Disney just published a sweeping look at what is coming to Walt Disney’s Carousel of Progress, and the scope of this update is bigger than most fans were expecting. A Walt Disney Audio-Animatronic, four brand new scene time periods, a new attraction poster, and a confirmed closure and reopening window are all part of the announcement.
This one is worth sitting with for a minute, because there is a lot here.

Walt Disney Himself Is Joining the Attraction
The headline addition is something that felt genuinely impossible not long ago. Walt Disney himself will appear in the attraction as an Audio-Animatronic figure, in a new opening scene inspired by the 1964 television special “Disneyland Goes to the World’s Fair,” where Walt first introduced the concept of Carousel of Progress and shared his belief in the power of progress.

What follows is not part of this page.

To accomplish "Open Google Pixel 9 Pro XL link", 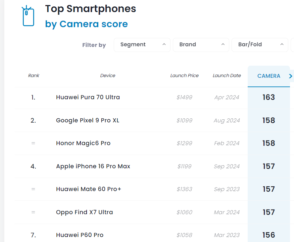I will [x=88, y=120].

The Imagineering team is sourcing and replicating props from that original special, including a prototype Tiki bird, a Tower of the Four Winds model, and a doll from “it’s a small world.” That is an extraordinary level of detail, and if they pull it off the way it sounds on paper, this opening scene is going to hit hard for anyone who knows the history of this attraction.

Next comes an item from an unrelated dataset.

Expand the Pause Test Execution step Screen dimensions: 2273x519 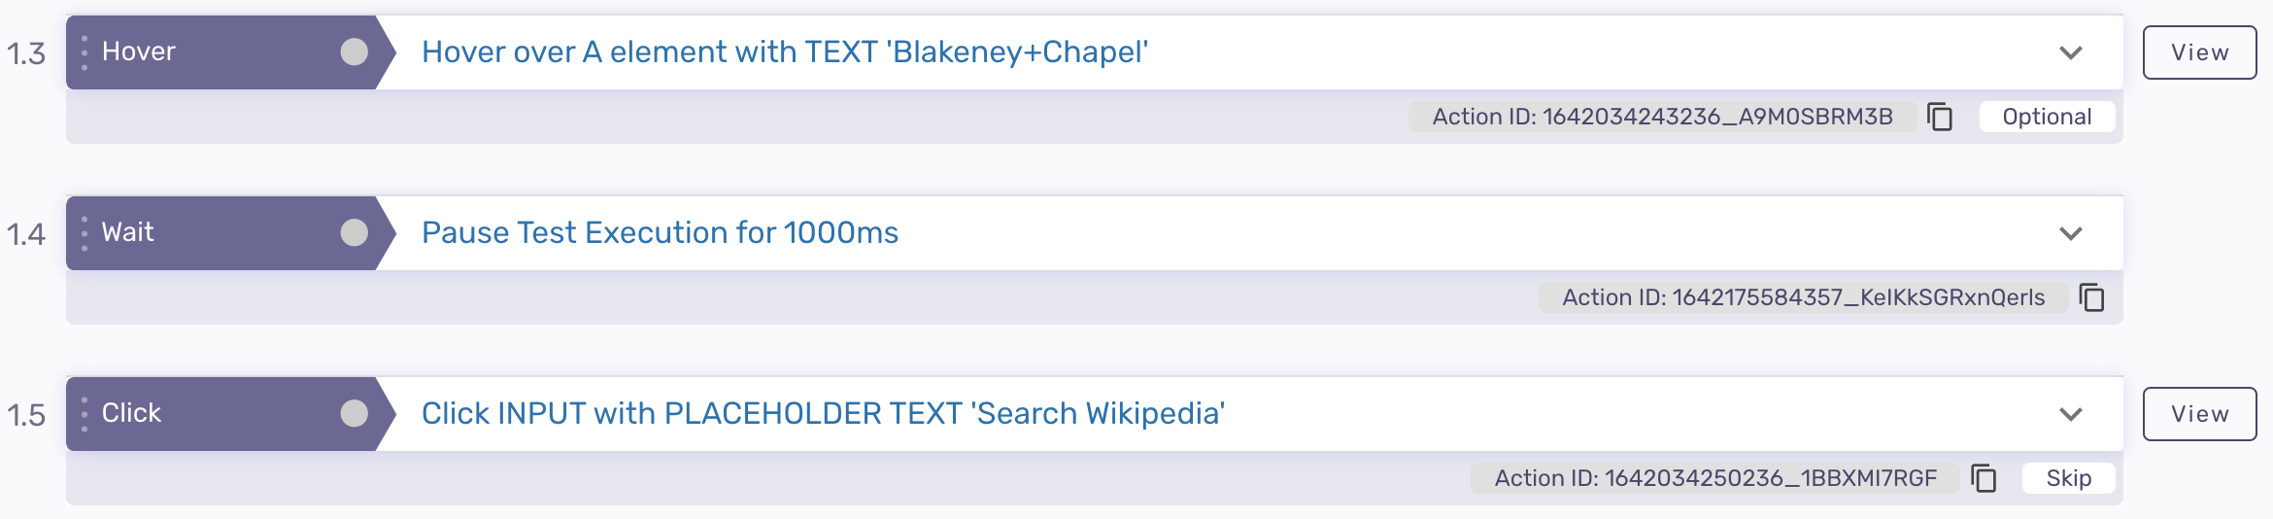[2071, 233]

All Four Scenes Are Moving to New Time Periods
Beyond the Walt addition, every act in the show is being reset to a new decade. The goal, according to the Imagineers, was to keep the attraction relatable for today’s audiences by featuring eras in which guests have personal connections.
Act 1 moves to the summer of 1969, with the family gathering around the television to watch the historic moon landing. That is a genuinely inspired choice for an attraction built on the spirit of human progress.

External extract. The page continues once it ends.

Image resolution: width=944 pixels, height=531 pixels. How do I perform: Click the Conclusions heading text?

Act 2 lands in Halloween Night of 1985, where Sarah takes center stage for the first time, sharing how new appliances and gadgets are making life easier. John is out on the porch handing out candy, and Uncle Orville is once again in the bathroom with, in the attraction’s words, “no privacy around here.”
Act 3 brings the family to New Year’s Eve 1999, as they prepare to ring in the new millennium. The Internet is making its presence felt, and if your family was anything like most, Grandpa has already nodded off before midnight while Grandma sneaks the TV over to wrestling.
The finale moves the family to a distant future home featuring a helpful robot and space travel, drawing inspiration from original concept sketches by Disney Legend John Hench.

The Attraction Closes July 6, With a 2027 Reopening Target
Carousel of Progress will be temporarily unavailable beginning July 6, 2026, with a reopening expected in 2027. That gives fans just over five weeks to ride the current version, which has been running largely unchanged since its 1994 update.
A quick note on the history for anyone who wants the full picture. The attraction originated as the centerpiece of the Progressland pavilion at the 1964 to 1965 New York World’s Fair, before moving to Disneyland in 1967 and arriving at Magic Kingdom in 1975. The Sherman Brothers’ “There’s a Great Big Beautiful Tomorrow” was actually replaced by a different theme song for the attraction’s first two decades in Florida, with the original restored in 1994. You can still hear that alternate tune as background music in Tomorrowland today.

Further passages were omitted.